We tested the hypothesis that activation of inwardly rectifying potassium (KIR) channels and Na+-K+-ATPase, two pathways that lead to hyperpolarization of vascular cells, contributes to both the onset and steady-state hyperemic response to exercise. We also determined whether after inhibiting these pathways nitric oxide (NO) and prostaglandins (PGs) are involved in the hyperemic response. Forearm blood flow (FBF; Doppler ultrasound) was determined during rhythmic handgrip exercise at 10% maximal voluntary contraction for 5 min in the following conditions: control [saline; trial 1 (T1)]; with combined inhibition of KIR channels and Na+-K+-ATPase alone [via barium chloride (BaCl2) and ouabain, respectively; trial 2(T2)]; and with additional combined nitric oxide synthase (NG-monomethyl-l-arginine) and cyclooxygenase inhibition [ketorolac; trial 3 (T3)]. In T2, the total hyperemic responses were attenuated ∼50% from control (P < 0.05) at exercise onset, and there was minimal further effect in T3 (protocol 1; n= 11). In protocol 2 (n = 8), steady-state FBF was significantly reduced during T2 vs. T1 (133 ± 15 vs. 167 ± 17 ml/min; Δ from control: −20 ± 3%; P < 0.05) and further reduced during T3 (120 ± 15 ml/min; −29 ± 3%; P < 0.05 vs.
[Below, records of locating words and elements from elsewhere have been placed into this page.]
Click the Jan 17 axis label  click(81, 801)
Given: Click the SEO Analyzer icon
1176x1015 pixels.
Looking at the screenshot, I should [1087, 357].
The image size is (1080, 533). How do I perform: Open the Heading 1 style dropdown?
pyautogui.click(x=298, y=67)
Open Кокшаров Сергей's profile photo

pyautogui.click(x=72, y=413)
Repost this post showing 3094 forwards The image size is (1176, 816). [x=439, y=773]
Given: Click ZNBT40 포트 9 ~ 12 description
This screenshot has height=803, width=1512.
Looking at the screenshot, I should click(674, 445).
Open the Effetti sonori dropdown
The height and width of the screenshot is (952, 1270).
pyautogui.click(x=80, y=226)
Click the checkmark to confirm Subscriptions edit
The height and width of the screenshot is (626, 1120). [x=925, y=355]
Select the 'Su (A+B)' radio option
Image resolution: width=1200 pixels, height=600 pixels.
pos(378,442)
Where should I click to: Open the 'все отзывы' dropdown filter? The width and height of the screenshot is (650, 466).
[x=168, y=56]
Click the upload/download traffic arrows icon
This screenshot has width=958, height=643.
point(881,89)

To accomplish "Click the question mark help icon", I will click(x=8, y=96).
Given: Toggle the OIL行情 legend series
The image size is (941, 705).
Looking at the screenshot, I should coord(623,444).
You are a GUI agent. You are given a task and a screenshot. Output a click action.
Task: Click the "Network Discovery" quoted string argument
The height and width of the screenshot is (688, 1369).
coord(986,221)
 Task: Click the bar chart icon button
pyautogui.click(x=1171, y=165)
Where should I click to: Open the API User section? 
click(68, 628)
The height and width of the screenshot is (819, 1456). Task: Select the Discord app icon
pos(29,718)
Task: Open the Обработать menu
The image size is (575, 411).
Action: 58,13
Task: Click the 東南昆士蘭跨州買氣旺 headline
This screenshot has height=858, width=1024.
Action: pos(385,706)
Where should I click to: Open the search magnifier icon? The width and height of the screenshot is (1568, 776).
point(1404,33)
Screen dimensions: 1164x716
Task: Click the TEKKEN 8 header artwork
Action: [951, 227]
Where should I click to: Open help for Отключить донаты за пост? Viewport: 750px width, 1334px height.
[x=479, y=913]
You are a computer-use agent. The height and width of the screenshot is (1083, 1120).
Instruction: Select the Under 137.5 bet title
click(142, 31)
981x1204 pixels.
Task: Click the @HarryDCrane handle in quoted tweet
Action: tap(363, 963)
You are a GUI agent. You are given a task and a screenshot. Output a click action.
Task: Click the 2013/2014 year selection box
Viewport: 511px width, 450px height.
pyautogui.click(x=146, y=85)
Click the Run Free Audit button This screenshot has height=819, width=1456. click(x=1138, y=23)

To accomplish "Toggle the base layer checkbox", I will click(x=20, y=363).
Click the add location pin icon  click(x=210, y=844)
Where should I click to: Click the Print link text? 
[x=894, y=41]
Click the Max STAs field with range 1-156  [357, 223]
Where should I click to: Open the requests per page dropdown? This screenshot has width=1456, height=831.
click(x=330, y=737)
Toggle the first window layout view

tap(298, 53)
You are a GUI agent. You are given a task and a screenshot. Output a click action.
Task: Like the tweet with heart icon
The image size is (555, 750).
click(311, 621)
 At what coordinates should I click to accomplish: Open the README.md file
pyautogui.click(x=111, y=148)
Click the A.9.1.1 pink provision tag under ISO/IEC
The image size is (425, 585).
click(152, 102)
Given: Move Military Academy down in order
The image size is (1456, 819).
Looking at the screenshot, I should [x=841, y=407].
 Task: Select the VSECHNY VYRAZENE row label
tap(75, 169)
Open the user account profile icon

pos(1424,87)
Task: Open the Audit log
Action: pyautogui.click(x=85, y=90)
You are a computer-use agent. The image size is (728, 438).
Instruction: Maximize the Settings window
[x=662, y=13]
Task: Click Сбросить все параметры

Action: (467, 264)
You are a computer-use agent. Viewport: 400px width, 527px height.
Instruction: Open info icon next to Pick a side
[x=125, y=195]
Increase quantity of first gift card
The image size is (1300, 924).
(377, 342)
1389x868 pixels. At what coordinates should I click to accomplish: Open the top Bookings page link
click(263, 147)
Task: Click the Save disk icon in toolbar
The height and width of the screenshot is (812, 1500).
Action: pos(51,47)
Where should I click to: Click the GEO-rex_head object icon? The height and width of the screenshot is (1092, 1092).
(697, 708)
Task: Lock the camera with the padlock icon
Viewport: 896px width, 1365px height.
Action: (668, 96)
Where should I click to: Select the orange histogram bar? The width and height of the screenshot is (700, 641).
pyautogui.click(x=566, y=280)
T2). In protocol 3 (n = 8), BaCl2 alone reduced FBF during onset (∼50%) and steady-state exercise (∼30%) as observed in protocols 1 and 2, respectively, and addition of ouabain had no further impact. Our data implicate activation of KIR channels as a novel contributing pathway to exercise hyperemia in humans.

Inclusive pages

H782-H791

ISBN/ISSN

0363-6135

Document Version

Postprint

Comments

The item available for download is the authors' accepted manuscript, deposited as mandated into PubMed Central and provided here in compliance with publisher policies on self-archiving. The version of record is available online.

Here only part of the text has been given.